While historical dramas do not necessarily translate to historical accuracy, the film medium provides us with a way to explore and reflect upon the values and cultural norms that are represented on the screen. In this case, The Throne (2015) allows us to examine how the Confucian virtues of honour, education, and obedience may be used against individuals, including royalty, who seek to challenge the status quo.
The Throne is a film set in the eighteenth century and follows the true story of King Yeongjo, the twenty-first king of the Korean Joseon Dynasty, and his son, the Crown Prince Sado. Formerly known as Crown Prince Jangheon, the Prince was named Sado (meaning “thinking of with great sorrow”) posthumously by his father. The film is set during the eight days of Sado’s punishment, during which he is entombed in a rice chest. The charges against him include, but are not limited to, the killing of a eunuch, drinking (alcohol was prohibited at the time), and conspiring to kill the King. The film moves across the timelines of Sado’s childhood and adulthood as it attempts to deconstruct the influence of Confucianism, the state’s religion, upon the Korean Joseon society.
Specifically, The Throne seeks to portray how the patriarchal rule, filial piety, and the virtues of education and decorum under Confucian ideology, as interpreted by Joseon Korea, may have had detrimental effects upon the dynasty as well as the individual members of the clan. The film executes this by way of exploring the intricacies of the personal relationship between King Yeongjo and Crown Prince Sado.

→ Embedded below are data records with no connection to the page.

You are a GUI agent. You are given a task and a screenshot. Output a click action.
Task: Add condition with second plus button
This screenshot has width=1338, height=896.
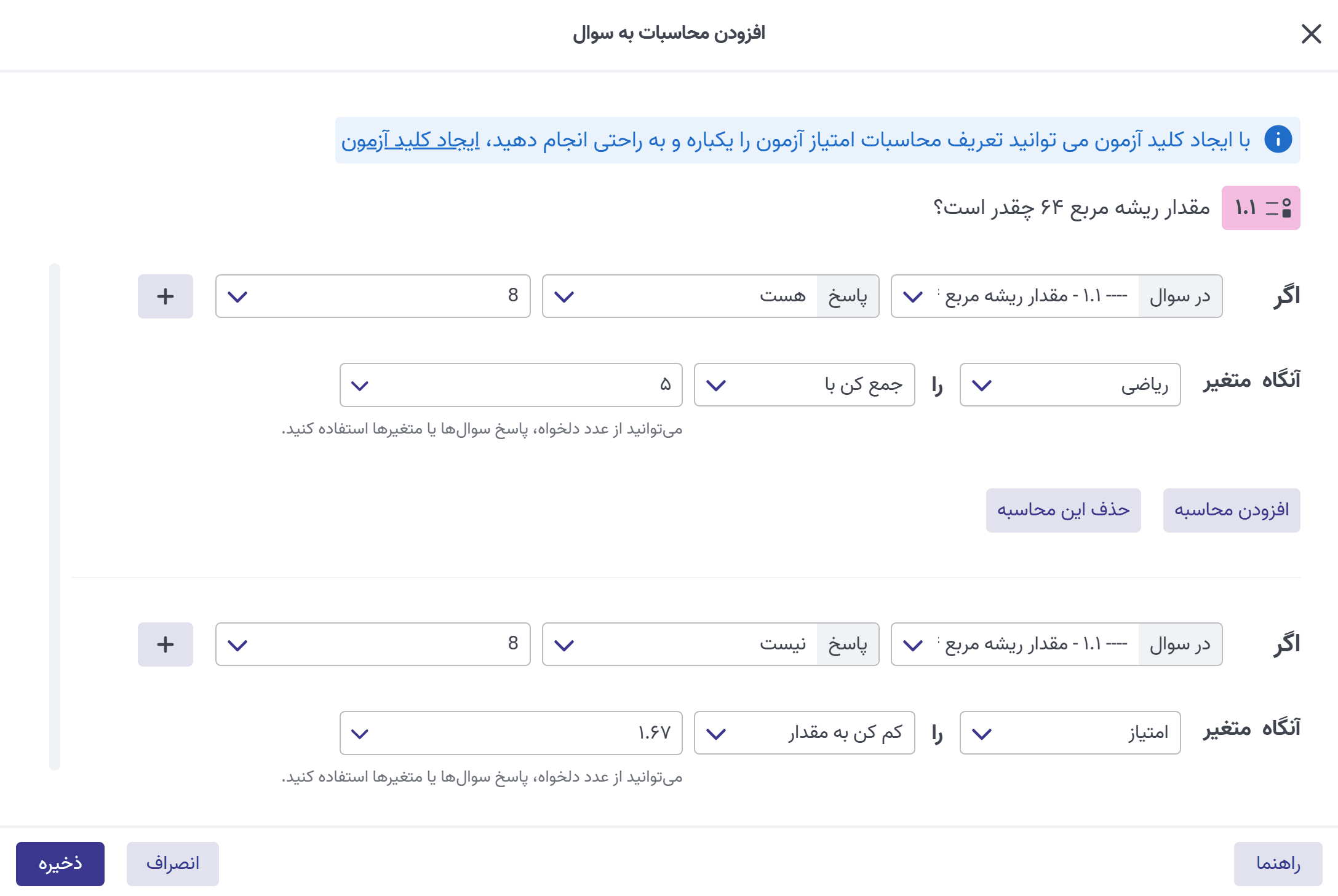pyautogui.click(x=165, y=644)
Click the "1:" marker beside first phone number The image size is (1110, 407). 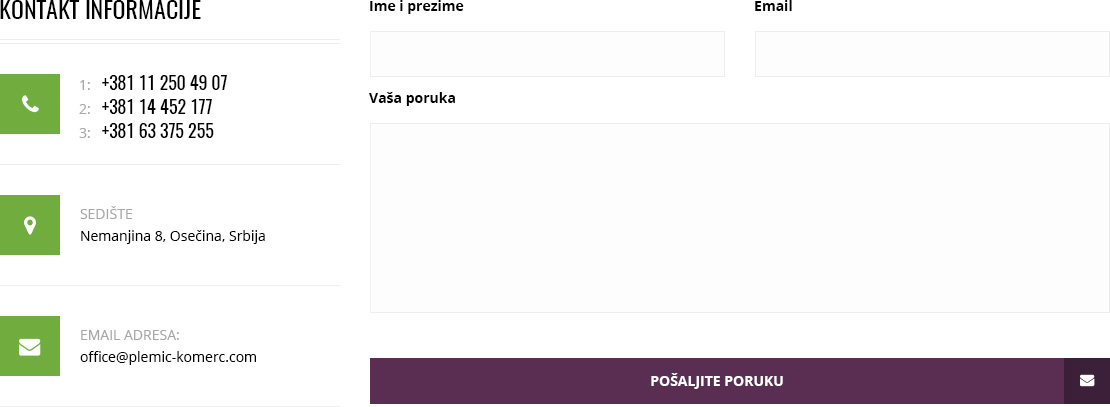tap(85, 85)
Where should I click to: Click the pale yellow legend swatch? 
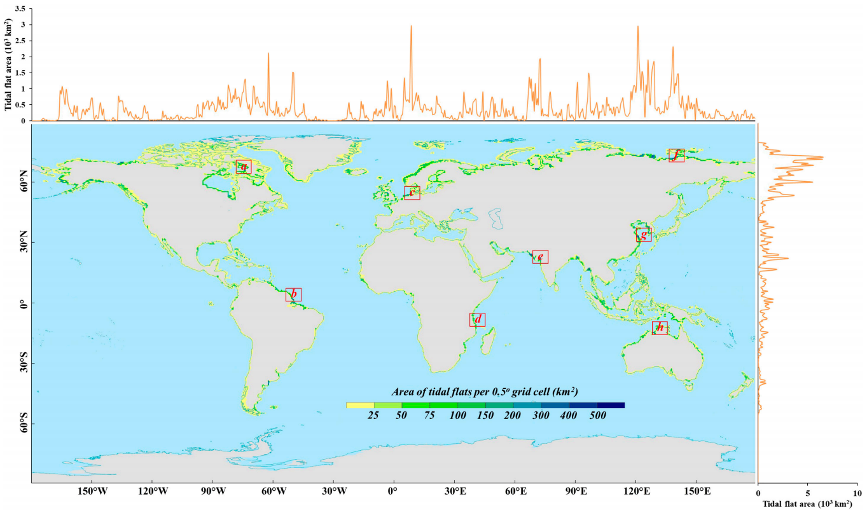[x=359, y=405]
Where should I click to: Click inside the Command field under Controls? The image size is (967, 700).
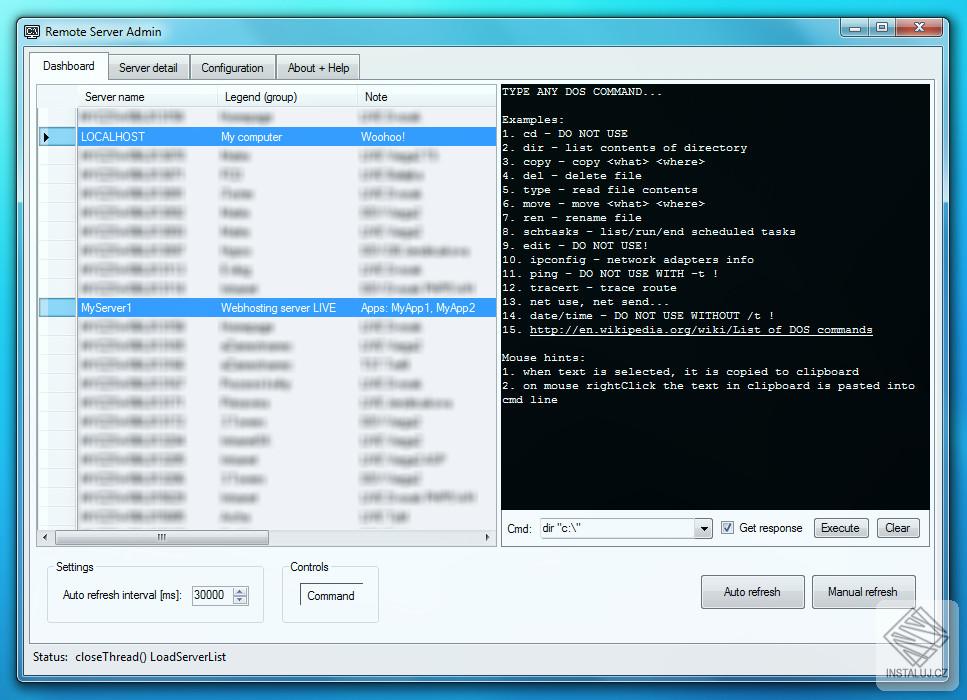click(330, 595)
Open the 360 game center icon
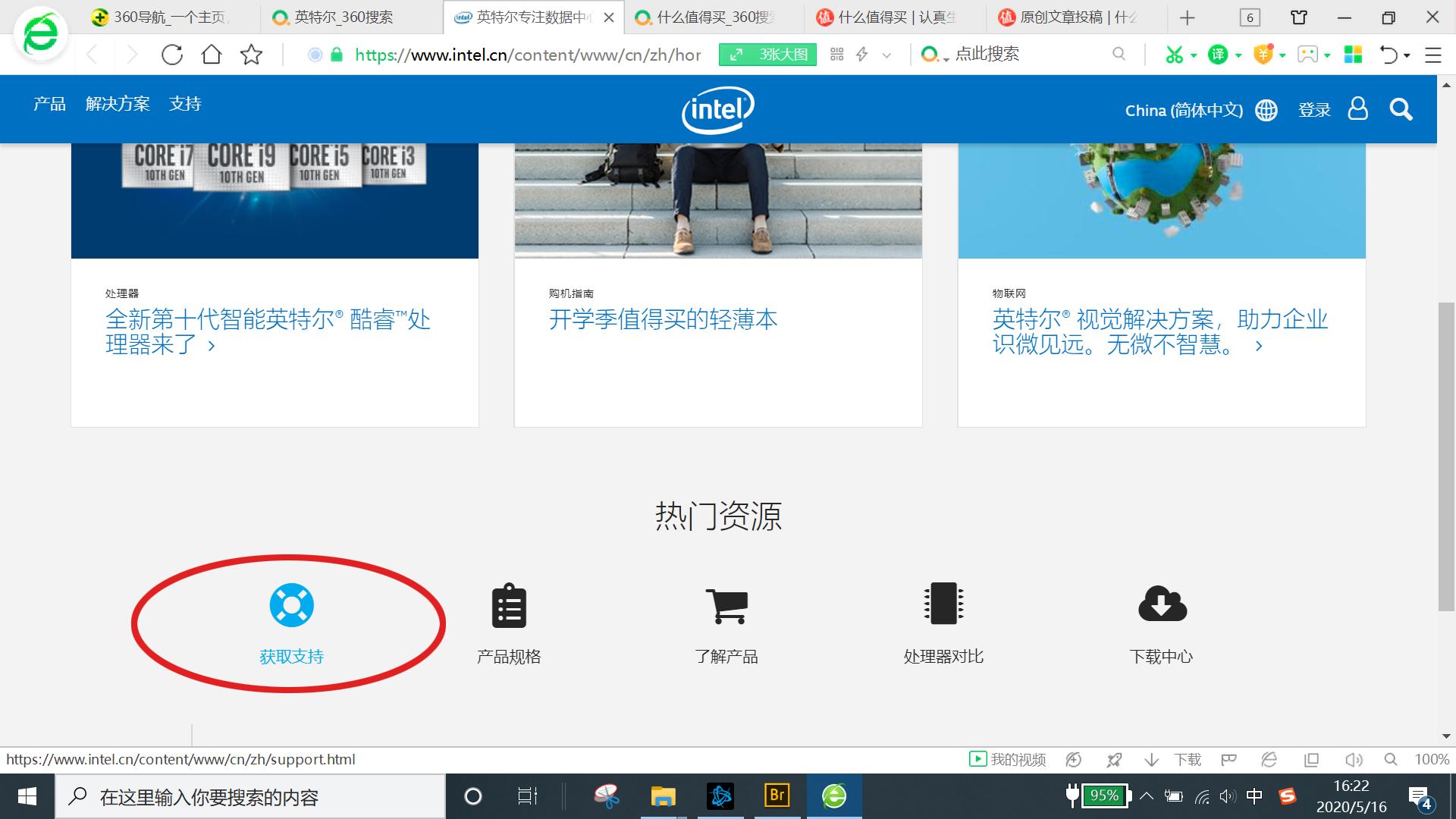 point(1306,55)
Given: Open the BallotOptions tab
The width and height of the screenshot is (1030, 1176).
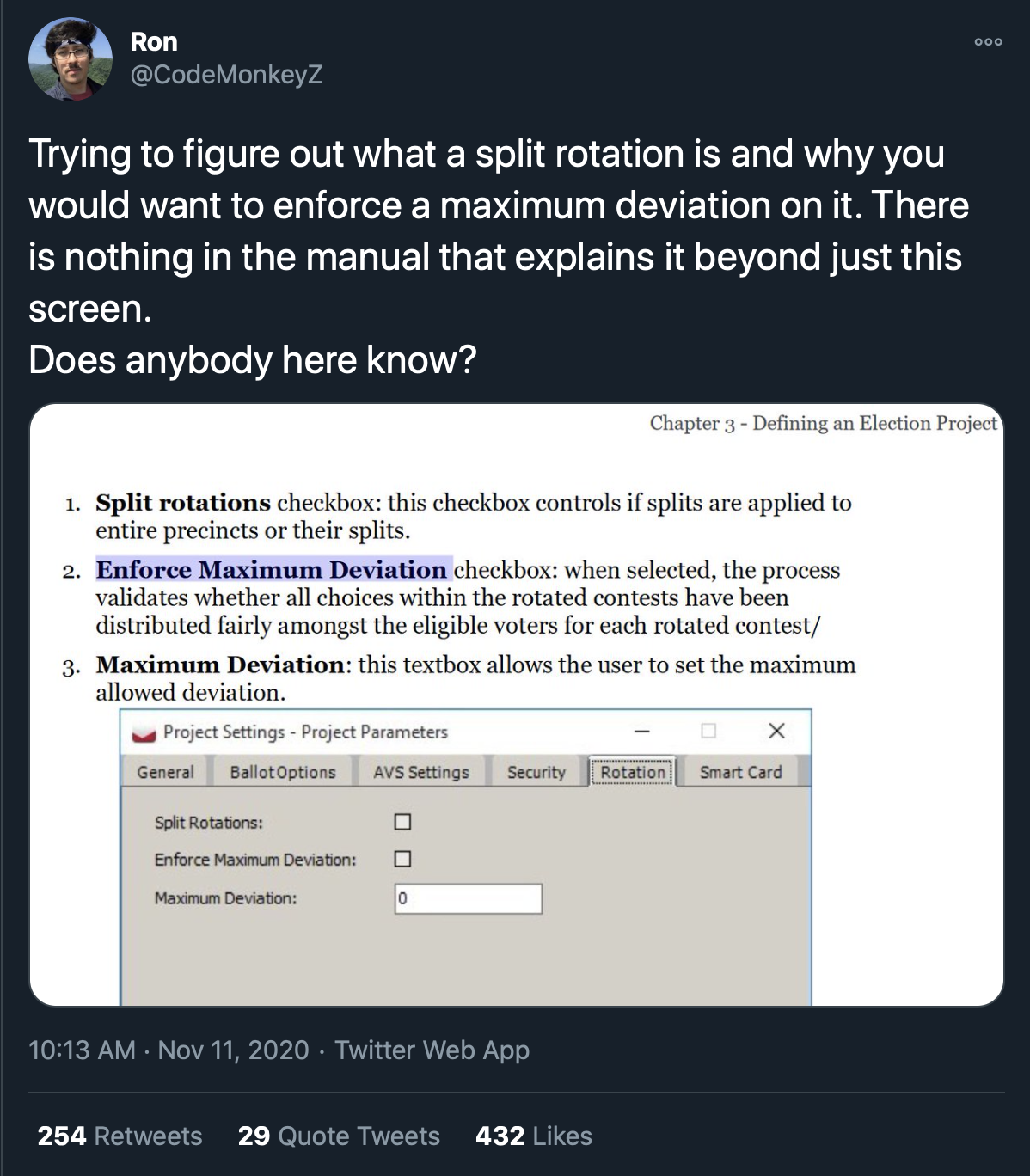Looking at the screenshot, I should click(283, 772).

The Joseon dynasty, which ruled Korea from 1392 until 1910, was the longest-ruling Confucian dynasty. Under its rule, Buddhism was discouraged and at times even persecuted. Instead, Confucian values were key to Joseon Korea, under which a life of scholarship, ritual purity, and conspicuous consumption was required. Education was one of the greatest virtues under Confucian ideology. Residing on tax-free land, scholarly academies populated with elite lineages had influence far beyond the reach of their local communities.
It is for this reason that in the film, the king is seen relentlessly urging Sado, the future king, to study from the age of two. The King’s fear of ridicule from the vassals and the subsequent shame this would bring onto the family clan is his main motivating factor for ensuring the future king is well-read. Thus, the King places studying above all other duties and needs for Sado, including love and compassion. As a child, Sado is not allowed to sleep with his mother or play outside for too long, as it is believed this will interfere with his inherent virtue as a ruler. Hence, the strict Confucian rules imposed by his father under which Sado endures his childhood and young adulthood leaves him little choice but to seek an escape from his situation.
Sado’s childhood in the film is particularly coded. Despite living as a privileged royal boy, the expectations which are placed onto him by his father are exceptionally high. Not wanting to risk Sado being unprepared for ruling, the King keeps a close eye on his son’s studying. In one scene, young Sado is seen reciting a passage written by his father. However, he misses a phrase and is scolded by the King for not studying hard enough. Since the King sees studying as an utmost virtue, as dictated by Confucian thought, he perceives Sado’s interests in painting and playing as an outright rebellion to the status quo. However, this acts as a self-fulfilling prophecy, as Sado’s desire to be virtuous in the eyes of his father morphs into the need to be seen as an individual in the first place.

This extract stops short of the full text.